UNITED STATES NUCLEAR REGULATORY COMMISSION ADVISORY COMMITTEE ON REACTOR SAFEGUARDS WASHINGTON, DC 20555 - 0001 May 09, 2025 MEMORANDUM TO:

Walt Kirchner, Chair NuScale Subcommittee Advisory Committee on Reactor Safeguards FROM:

Vesna B Dimitrijevic, Member NuScale Subcommittee Advisory Committee on Reactor Safeguards

SUBJECT:

INPUT FOR ACRS REVIEW OF THE NUSCALE STANDARD DESIGN APPROVAL APPLICATION - SAFETY EVALUATION REPORT FOR CHAPTER 19, PROBABILISTIC RISK ASSESSMENT AND SEVERE ACCIDENT EVALUATION In response to the Subcommittees request, I have reviewed the chapter of the safety evaluation report (SER) which documents the U.S. Nuclear Regulatory Commission (NRC) staffs review of Chapter 19, Probabilistic Risk Assessment (PRA) and Severe Accident Evaluation, of the NuScale Power, LLC, Standard Design Approval Application (SDAA), Part 2, Final Safety Analysis Report (FSAR), for the US460 standard plant design.

The following ise a short summary of the subcommittee discussion on the subject and my recommended course of action concerning further review of this chapter and the staffs associated safety evaluation.

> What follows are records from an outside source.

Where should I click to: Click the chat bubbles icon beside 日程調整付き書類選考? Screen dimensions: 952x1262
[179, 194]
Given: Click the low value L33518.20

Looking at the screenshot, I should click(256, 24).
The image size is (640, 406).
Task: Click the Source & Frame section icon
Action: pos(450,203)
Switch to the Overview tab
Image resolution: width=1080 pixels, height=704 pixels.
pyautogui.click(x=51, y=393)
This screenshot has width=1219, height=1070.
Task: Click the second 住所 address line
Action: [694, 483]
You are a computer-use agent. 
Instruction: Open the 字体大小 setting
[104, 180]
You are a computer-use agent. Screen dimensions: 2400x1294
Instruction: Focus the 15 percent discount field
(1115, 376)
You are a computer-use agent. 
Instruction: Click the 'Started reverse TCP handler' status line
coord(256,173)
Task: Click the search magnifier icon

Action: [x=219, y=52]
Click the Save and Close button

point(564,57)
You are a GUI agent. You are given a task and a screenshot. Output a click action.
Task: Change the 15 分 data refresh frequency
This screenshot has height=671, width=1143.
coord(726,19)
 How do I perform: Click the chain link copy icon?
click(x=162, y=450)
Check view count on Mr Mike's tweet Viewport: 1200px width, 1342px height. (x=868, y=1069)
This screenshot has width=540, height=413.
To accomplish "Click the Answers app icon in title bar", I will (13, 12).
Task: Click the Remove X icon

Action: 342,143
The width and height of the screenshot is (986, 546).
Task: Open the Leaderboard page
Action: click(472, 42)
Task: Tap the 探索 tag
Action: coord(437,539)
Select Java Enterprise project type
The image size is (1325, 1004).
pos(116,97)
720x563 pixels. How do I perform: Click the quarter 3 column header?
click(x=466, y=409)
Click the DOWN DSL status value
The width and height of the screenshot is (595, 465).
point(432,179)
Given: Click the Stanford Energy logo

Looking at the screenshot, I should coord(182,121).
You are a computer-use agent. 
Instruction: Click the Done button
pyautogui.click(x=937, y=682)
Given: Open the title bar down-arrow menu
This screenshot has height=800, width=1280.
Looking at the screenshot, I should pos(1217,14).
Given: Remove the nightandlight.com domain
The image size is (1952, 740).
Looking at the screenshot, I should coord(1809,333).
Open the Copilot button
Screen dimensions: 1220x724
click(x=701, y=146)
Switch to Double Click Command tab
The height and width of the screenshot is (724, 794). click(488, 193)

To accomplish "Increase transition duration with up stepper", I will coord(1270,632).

SER Summary The NuScale US460 design-specific PRA addressed the full scope of internal and external initiating events for both full-power and low power and shutdown conditions. Section 19.1 presents the Level 1 and Level 2 PRA results, together with additional topics such as PRA quality, design features to minimize risk, data, uncertainties, sensitivities, and risk insights. The PRA was performed for a single module and used to develop insights for multiple modules: quantitative risk insights for multi-module internal events and qualitative risk insights for multi-module shutdown and external events. Section 19.2 provided a description and analysis of design features for the prevention and mitigation of severe accidents.

The staffs review concludes that the PRA conforms to the guidance in Standard Review Plan (SRP) Section 19.0 and DC/COL-ISG-028 (for the applicable modes and hazards). Therefore, the staff finds that the PRA is of sufficient technical adequacy to support the SDAA. Based on the integrated risk from all modes and all hazards, the staff concludes that the Commissions core damage frequency (CDF) and large release frequency (LRF) goals have been met with high margin. The staff also concluded that the applicant addressed severe accidents consistent

W. Kirchner with Commission policy and that the SDAA design for containment performance meets the containment structural integrity criteria of Regulatory Guide 1.7 and the containment leak tight criteria of SECY-93-087.

Discussion An important part of the subcommittee discussion was focused on the design changes and their impact on the changes in the risk profile between the certified design and SDAA. The most noticeable difference between these two applications was a significant reduction in the LRF.

This change is a consequence of changes made to the emergency core cooling system (ECCS): changes in actuation criteria and the removal of the inadvertent actuation block valves, as well as the addition of the ventures to the chemical and volume control system (CVCS) lines.

These design changes have allowed mitigating unisolated CVCS line breaks outside of containment without requiring an operator action to add coolant.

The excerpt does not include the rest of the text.